You should be supported to maintain contact with family and friends by phone and video calls. You should be allowed access to mobile phones or other equipment to be able to do this. 

Can I still speak to an Independent Mental Health Advocate (IMHA)?

You should still be able to speak to an Independent Mental Health Advocate (IMHA) by phone or video call.  Hospital staff should:

  • help you arrange this,
  • support you to do this, and
  • give you access to your mobile phone or other equipment to allow you to do this.

It might be difficult for you to speak to an IMHA by phone or video call. Staff should arrange for you to see an IMHA face-to-face, if possible.

What are the changes if a second opinion is needed before I’m given medication?

When you are detained under the Mental Health Act professionals should ask you to agree before giving you medication.  But if you are in hospital under a treatment section you can be given medication against your will for 3 months.  After 3 months, professionals can only treat you without your consent if a ‘second opinion appointed doctor’ (SOAD) agrees.

The SOAD service is still available but they won’t visit you in hospital.  They will look at your treatment plan without visiting the hospital.

SOADs will speak to the professionals treating you by phone or video if they need to. And if you agree to speak to the SOAD you will be supported by the team looking after you. They will make sure that you can speak to the SOAD, or have a video call with them, by arranging access to a telephone or video technology. SOADs will be sending electronic forms to services, instead of providing them on paper.

If you want to know more about your rights, you can ask to speak to an Independent Mental Health Advocate (IMHA).

Word list

An approved mental health professional (AMHP) is a professional who is trained to deal with the Mental Health Act.  They are usually social workers. But they can also be psychologists or other professionals who have been approved by a local authority.

A Community Treatment Order (CTO) is when you live in the community, but you will have to stick to some rules. You are still under the Mental Health Act. Your Responsible Clinician will decide on rules that they think will help you stay well. If you don’t stick to the rules, you can be sent back to hospital.

If you are detained under a criminal section of the Mental Health Act, The Secretary of State for Justice may place conditions on your discharge. This is called a conditional discharge.

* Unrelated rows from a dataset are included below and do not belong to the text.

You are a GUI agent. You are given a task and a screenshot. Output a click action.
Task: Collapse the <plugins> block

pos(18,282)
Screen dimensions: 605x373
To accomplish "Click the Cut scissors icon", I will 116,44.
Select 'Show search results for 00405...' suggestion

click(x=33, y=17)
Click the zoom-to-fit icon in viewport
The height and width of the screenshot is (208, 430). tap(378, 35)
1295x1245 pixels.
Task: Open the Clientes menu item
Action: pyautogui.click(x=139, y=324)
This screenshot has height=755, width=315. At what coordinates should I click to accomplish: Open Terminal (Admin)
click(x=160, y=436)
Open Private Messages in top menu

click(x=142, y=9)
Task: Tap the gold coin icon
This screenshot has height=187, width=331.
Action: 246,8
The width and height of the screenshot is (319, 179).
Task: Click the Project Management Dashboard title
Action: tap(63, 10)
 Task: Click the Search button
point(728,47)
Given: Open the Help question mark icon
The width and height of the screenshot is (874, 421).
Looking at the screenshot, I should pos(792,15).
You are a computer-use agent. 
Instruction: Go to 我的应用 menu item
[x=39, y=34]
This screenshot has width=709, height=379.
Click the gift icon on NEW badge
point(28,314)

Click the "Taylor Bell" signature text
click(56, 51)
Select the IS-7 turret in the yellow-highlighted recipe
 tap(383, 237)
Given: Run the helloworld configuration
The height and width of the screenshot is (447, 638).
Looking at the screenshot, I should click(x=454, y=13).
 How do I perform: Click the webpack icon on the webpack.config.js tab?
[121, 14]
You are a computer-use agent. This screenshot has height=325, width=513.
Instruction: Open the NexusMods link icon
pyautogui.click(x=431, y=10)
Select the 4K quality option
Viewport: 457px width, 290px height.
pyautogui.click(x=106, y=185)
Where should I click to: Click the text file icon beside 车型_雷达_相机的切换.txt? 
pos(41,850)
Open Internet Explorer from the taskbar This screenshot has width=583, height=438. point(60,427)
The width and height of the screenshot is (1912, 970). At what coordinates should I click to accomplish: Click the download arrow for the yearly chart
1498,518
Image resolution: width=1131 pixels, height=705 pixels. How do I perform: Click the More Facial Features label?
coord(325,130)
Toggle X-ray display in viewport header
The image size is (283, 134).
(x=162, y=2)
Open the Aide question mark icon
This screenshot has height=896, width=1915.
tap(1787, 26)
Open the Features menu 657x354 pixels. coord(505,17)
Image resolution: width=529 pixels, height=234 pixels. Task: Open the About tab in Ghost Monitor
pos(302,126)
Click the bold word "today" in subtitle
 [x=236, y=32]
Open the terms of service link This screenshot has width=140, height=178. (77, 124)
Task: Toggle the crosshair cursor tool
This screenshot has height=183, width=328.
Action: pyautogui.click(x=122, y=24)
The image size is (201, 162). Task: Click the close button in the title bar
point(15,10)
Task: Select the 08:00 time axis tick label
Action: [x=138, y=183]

If you don’t follow these conditions you can be recalled back to hospital

A Mental Health Tribunal is a legal meeting. At the meeting it will be decided if you still need to be detained in hospital.  The tribunal can also decide other things. For example, to transfer you to another hospital.

Your nearest relative is usually person in your family or a carer.   They have specific rights under the Mental Health Act, such as the right to information.  Your nearest relative is different to your next of kin.

Second Opinion Appointed Doctors (SOADs) give a second opinion if you refuse treatment, and sometimes in other circumstances.  They are appointed, and regulated, by the Care Quality Commission (CQC). They are independent of your treatment team. They would normally come to the hospital to talk to you and your care team about your treatment.

A section 12 doctor is a doctor with special experience in the diagnosis or treatment of mental disorder.